[Your instructions] Show every line of the items below that contains the string "step", treating uppercase and lowercase as different.

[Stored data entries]
**********

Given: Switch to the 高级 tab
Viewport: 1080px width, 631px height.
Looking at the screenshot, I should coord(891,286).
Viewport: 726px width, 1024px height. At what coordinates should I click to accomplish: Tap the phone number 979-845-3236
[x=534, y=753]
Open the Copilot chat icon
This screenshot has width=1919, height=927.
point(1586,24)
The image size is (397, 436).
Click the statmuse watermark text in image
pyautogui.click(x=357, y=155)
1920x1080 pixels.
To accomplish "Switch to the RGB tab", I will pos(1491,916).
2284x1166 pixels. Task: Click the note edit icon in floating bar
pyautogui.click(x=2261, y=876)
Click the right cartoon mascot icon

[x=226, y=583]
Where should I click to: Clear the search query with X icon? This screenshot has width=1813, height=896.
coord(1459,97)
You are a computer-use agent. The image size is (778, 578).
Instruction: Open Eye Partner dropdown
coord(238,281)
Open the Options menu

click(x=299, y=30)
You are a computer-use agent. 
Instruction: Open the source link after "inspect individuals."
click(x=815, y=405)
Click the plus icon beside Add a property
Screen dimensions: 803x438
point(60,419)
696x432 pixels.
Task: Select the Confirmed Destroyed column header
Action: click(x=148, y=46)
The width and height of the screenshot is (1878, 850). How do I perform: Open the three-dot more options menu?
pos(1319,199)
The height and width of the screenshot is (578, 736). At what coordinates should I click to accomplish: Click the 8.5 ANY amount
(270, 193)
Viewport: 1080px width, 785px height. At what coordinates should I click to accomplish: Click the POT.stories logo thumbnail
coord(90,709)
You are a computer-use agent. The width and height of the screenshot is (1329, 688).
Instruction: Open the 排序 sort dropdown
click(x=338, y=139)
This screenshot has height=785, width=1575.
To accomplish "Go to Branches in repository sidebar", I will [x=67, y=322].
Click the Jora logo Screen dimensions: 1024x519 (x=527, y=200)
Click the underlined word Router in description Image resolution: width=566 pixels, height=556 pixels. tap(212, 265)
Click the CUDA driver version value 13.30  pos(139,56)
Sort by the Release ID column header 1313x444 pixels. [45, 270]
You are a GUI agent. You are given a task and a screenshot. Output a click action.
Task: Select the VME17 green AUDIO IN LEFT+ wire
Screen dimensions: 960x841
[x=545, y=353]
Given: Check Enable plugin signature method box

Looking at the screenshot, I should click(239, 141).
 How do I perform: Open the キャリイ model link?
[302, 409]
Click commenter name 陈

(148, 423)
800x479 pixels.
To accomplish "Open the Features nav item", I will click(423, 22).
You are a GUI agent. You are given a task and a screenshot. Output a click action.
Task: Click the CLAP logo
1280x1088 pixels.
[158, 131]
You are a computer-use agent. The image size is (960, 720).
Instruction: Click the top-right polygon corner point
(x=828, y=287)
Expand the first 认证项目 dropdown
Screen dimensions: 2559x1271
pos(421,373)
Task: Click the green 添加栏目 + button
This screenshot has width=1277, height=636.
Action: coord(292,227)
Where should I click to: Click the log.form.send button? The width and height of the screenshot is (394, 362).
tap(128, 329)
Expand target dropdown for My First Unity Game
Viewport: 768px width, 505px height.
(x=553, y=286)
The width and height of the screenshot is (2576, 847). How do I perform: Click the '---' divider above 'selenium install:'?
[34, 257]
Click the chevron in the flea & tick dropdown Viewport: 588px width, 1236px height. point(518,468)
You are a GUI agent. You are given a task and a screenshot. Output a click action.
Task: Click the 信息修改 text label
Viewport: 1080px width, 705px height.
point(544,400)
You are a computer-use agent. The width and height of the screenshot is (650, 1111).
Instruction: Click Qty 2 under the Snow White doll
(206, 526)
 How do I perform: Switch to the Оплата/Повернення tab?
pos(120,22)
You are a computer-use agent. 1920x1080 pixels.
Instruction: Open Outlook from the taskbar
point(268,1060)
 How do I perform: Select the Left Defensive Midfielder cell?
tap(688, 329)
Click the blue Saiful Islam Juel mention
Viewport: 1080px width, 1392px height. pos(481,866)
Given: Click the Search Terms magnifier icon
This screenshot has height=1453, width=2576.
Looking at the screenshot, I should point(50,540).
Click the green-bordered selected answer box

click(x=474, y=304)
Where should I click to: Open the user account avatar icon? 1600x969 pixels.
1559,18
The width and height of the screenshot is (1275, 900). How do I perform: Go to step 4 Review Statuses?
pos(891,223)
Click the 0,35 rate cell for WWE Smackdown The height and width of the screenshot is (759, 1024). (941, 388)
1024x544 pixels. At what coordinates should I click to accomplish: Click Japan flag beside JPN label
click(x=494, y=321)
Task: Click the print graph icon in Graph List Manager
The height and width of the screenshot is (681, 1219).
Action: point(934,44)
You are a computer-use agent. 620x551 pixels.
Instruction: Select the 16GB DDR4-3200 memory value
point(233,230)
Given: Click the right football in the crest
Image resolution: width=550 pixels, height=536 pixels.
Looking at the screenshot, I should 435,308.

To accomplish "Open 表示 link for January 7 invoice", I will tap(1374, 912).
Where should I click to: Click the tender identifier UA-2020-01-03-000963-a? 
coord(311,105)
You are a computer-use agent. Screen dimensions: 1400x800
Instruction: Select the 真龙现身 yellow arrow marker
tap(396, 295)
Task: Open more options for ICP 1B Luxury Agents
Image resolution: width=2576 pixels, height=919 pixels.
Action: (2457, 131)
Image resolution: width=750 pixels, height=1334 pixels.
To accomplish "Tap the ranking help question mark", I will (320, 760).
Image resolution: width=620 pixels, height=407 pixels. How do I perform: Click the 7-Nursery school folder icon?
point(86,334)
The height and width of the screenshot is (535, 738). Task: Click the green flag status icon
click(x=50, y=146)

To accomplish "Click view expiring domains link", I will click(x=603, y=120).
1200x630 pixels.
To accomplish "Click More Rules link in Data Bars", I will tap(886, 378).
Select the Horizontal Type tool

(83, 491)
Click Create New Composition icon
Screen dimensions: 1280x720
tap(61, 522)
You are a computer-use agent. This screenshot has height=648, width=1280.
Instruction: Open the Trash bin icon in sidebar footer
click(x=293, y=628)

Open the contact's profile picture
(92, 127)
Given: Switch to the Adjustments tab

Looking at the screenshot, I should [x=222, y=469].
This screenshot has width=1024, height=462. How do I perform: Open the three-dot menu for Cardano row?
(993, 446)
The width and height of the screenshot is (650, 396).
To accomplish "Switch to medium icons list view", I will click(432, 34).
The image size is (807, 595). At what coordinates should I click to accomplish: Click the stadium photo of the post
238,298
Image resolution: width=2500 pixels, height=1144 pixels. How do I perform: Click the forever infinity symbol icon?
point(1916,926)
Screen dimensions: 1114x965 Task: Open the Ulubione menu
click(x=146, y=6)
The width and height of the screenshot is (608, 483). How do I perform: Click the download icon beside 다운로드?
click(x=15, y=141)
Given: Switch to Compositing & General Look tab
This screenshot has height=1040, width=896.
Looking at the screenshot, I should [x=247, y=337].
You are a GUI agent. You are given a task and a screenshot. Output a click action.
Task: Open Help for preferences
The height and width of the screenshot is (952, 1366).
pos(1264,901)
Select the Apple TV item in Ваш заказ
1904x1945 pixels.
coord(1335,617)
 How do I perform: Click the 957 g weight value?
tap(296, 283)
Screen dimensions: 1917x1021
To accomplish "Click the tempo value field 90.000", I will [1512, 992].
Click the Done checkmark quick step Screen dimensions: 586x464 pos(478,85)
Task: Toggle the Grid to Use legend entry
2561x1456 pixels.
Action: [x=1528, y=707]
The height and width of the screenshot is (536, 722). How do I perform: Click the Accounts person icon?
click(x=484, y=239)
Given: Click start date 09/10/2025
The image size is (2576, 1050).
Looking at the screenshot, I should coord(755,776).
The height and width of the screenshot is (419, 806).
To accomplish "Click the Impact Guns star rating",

**********

[Worked solution]
The width and height of the screenshot is (1275, 900). How do I perform: Go to step 4 Review Statuses?
Click the Done checkmark quick step Screen dimensions: 586x464 pos(478,85)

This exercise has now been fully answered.